Entries from a dataset:
Start

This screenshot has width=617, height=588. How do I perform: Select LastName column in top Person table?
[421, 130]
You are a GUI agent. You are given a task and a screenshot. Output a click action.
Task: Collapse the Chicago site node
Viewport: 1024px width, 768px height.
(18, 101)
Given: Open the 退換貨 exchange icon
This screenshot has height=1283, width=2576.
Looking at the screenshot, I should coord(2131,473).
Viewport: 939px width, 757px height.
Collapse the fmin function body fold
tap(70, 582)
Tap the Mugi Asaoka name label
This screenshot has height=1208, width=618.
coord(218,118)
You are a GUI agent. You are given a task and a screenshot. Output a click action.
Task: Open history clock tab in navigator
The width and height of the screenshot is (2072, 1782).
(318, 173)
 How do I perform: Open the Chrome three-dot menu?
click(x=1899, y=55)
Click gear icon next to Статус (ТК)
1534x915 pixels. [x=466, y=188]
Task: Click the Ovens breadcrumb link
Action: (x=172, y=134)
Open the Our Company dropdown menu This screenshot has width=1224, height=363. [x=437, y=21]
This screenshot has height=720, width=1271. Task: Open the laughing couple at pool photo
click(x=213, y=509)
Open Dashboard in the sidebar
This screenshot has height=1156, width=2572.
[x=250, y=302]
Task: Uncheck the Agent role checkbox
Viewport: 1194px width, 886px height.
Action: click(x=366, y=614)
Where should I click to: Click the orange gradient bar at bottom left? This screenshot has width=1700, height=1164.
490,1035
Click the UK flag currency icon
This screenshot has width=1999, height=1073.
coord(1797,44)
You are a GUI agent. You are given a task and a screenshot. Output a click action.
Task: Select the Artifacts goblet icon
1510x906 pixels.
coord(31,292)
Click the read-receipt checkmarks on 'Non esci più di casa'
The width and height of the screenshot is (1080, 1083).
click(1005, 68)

End

Goal of the exercise: Could you return the rows above, unchanged, starting at the line that contains "Where should I" and ending at the last row?

Worked answer:
Where should I click to: Click the orange gradient bar at bottom left? This screenshot has width=1700, height=1164.
490,1035
Click the UK flag currency icon
This screenshot has width=1999, height=1073.
coord(1797,44)
You are a GUI agent. You are given a task and a screenshot. Output a click action.
Task: Select the Artifacts goblet icon
1510x906 pixels.
coord(31,292)
Click the read-receipt checkmarks on 'Non esci più di casa'
The width and height of the screenshot is (1080, 1083).
click(1005, 68)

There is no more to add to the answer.